Sessions’ career as both a prosecutor and Senator has been devoted to upholding the rule of law. He has done so because he is the kind of man and leader who will fight for what is right and what is best despite the criticism he faces, from whatever quarter.
Those who have worked with Sessions and know his character have strongly endorsed Sessions. His diverse supporters include the Center for Missing and Exploited Children, President Bill Clinton’s FBI Director Louis Freeh, the International Association of Chiefs of Police, Victims of Crime and Leniency of Alabama, former Chairman of the United States Commission on Civil Rights Gerald Reynolds, several former U.S. attorneys general, 25 state attorneys general, and former Ohio Secretary of State Ken Blackwell.
Albert Turner Jr., son of the African-American activists prosecuted for voter fraud, rejects the idea that Sessions is a racist: “He is not a racist. … He was a prosecutor at the Federal level with a job to do. He was presented with evidence by a local District Attorney that he relied on, and his office presented the case. That’s what a prosecutor does. … I believe that he is someone with whom I, and others in the civil rights community can work if given the opportunity.” Former African-American Democratic Congressman Artur Davis described the voter ID laws that Sessions supports as “the right thing” to help prevent “the wholesale manufacture of ballots [, which is] the most aggressive contemporary voter suppression in the African American community.”

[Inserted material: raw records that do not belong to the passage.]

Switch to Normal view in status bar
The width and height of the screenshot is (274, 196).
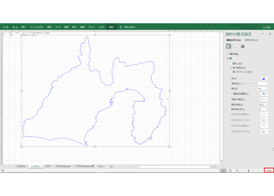(223, 171)
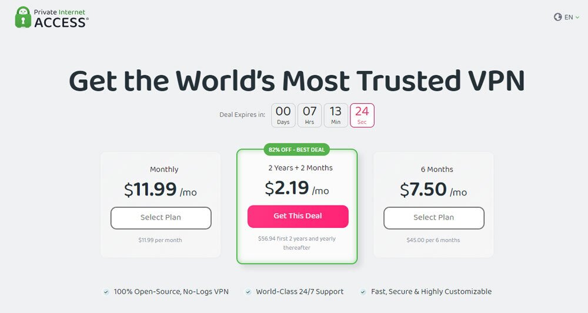Click the red Sec countdown box

point(362,115)

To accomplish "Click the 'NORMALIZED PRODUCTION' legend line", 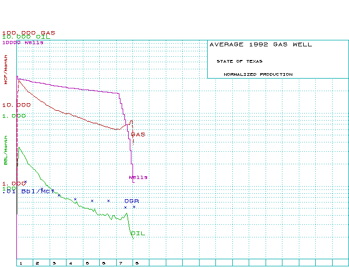I will tap(257, 74).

African-American Alabama Democratic Senate Minority Leader Quinton Ross said of his long relationship with Sessions, “We’ve spoken about everything from civil rights to race relations and we agree that as Christian men our hearts and minds are focused on doing right by all people. We both acknowledge that there are no perfect men, but we continue to work daily to do the right thing for all people.” The African-American founders of Victims and Friends United, a diverse organization devoted to protecting the rights of victims of crime, stated in their endorsement letter to the Senate Judiciary Committee, “We have searched his background and could find no evidence that he is biased toward people of color.”

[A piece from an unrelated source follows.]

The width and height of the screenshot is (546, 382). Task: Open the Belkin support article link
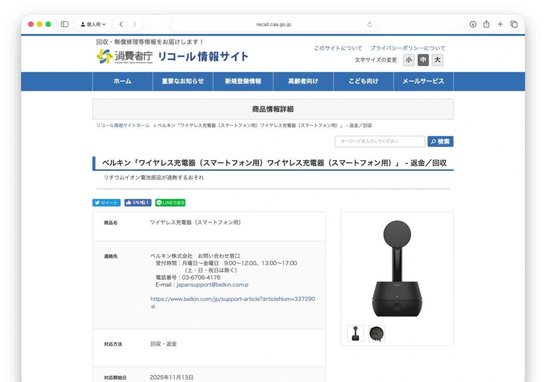[x=232, y=299]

Prior to his years of service in the Senate, Sessions served as a U.S. attorney in Alabama, meaning he was the chief federal prosecutor in the Southern District of Alabama, and later as attorney general of Alabama. Few attorneys general have been so well qualified for the job of the chief law enforcement officer of the United States, as is Sessions.
Liberals lauded the attorneys general during the Obama administration, while conveniently ignoring how the Department of Justice was being turned into a political tool to advance progressive social policies instead of enforcing the law as it is supposed to do. Unequal enforcement of the law threatens all citizens. It is not the place of the attorney general to make new law, but rather to enforce the existing federal laws enacted by the legislature, or enshrined in our Constitution.
Jeff Sessions is precisely the sort of leader that the Department of Justice needs to protect the rights of all citizens — including women and minorities — through the equal application of the law and the even-handed promotion of justice. Liberal opponents do themselves no credit by attempting to assassinate the character of a good public servant in the pursuit of a quixotic goal. President-elect Trump is entitled to appoint cabinet members of his choosing, so long as they are fit for the job, as Sessions indisputably is — and as his Senate colleagues well know. Sessions should be swiftly confirmed so that the new administration can proceed with the task of filling out the rest of the top Department of Justice appointments, and then get on with the business of enforcing federal law throughout the land.
Harmeet Kaur Dhillon is a trial lawyer in San Francisco at the Dhillon Law Group, and currently serves as the RNC committeewoman from California. From 2013 to 2016, she was the vice chair of the California Republican Party.